• How to complete this task: Count the lines containing "Help" in the entries underneath, and state that count without anything else.

BEGIN Dataset records

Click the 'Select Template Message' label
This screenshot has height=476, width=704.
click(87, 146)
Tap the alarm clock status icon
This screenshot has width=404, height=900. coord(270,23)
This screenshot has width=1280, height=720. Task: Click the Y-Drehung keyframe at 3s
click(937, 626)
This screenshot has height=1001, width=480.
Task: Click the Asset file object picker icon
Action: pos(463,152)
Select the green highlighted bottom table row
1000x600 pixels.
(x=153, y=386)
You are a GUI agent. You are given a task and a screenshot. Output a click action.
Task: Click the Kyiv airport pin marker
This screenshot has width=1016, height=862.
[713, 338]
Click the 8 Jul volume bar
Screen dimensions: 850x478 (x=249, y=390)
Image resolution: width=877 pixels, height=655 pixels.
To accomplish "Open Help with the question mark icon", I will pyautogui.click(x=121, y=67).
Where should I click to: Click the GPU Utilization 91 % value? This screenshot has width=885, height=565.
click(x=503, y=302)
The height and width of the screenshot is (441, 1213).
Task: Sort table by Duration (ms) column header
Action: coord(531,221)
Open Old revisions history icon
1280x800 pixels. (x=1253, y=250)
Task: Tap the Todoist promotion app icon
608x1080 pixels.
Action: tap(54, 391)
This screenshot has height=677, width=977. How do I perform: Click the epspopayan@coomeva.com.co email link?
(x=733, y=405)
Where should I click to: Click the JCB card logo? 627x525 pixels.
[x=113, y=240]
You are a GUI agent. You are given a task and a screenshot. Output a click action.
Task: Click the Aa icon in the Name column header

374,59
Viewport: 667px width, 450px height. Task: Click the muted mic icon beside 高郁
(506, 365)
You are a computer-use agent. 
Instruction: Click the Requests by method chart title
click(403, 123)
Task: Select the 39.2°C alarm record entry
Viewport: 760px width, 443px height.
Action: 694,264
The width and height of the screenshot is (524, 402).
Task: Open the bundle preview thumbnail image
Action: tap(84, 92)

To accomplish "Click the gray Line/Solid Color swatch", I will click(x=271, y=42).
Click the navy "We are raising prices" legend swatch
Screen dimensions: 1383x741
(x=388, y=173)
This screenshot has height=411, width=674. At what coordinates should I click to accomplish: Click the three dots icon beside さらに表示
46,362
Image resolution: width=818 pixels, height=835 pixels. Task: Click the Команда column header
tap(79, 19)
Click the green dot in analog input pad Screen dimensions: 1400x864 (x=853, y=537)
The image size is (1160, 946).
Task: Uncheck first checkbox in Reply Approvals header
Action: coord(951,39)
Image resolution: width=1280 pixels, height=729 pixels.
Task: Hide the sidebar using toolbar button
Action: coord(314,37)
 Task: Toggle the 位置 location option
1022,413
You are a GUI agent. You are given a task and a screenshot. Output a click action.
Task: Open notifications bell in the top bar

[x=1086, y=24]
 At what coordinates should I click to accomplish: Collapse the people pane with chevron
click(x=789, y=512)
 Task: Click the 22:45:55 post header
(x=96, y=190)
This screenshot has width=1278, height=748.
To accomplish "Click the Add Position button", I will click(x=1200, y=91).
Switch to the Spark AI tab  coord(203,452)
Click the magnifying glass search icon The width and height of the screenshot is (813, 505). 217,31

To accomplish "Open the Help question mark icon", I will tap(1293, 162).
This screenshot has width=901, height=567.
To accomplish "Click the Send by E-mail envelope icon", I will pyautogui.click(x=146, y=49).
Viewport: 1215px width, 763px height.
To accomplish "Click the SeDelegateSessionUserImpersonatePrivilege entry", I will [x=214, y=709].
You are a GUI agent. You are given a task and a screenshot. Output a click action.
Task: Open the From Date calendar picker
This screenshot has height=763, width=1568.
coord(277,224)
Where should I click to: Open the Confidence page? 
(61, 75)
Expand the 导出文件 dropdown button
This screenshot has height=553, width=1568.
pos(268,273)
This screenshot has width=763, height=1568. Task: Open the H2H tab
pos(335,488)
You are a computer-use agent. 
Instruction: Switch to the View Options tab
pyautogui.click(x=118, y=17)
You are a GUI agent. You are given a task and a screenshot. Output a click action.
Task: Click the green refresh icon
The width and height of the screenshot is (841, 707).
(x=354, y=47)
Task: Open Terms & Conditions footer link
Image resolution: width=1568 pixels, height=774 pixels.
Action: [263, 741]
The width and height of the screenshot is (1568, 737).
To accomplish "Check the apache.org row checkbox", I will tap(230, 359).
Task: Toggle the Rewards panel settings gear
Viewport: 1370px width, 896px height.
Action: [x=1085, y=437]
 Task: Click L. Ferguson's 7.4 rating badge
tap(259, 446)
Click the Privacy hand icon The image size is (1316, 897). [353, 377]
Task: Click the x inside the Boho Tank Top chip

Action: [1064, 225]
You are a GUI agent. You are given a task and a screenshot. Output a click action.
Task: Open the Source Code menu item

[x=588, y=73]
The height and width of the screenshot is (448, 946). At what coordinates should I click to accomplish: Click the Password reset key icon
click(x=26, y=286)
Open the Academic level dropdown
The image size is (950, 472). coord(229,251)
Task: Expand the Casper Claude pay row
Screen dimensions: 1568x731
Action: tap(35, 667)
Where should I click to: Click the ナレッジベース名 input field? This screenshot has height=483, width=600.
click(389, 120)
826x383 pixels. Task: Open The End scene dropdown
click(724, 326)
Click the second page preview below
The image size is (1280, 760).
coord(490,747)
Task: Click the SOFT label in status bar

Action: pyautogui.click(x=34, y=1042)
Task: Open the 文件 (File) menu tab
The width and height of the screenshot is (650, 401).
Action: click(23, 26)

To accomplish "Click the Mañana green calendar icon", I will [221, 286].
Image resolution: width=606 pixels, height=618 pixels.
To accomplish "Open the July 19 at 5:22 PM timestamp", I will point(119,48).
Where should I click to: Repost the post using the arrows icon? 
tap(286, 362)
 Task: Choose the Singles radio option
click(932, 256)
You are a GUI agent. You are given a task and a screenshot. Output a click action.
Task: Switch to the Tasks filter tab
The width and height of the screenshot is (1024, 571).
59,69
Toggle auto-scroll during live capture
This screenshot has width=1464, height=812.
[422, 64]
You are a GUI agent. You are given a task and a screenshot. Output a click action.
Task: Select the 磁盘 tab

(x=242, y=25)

END Dataset records

• Task output: 2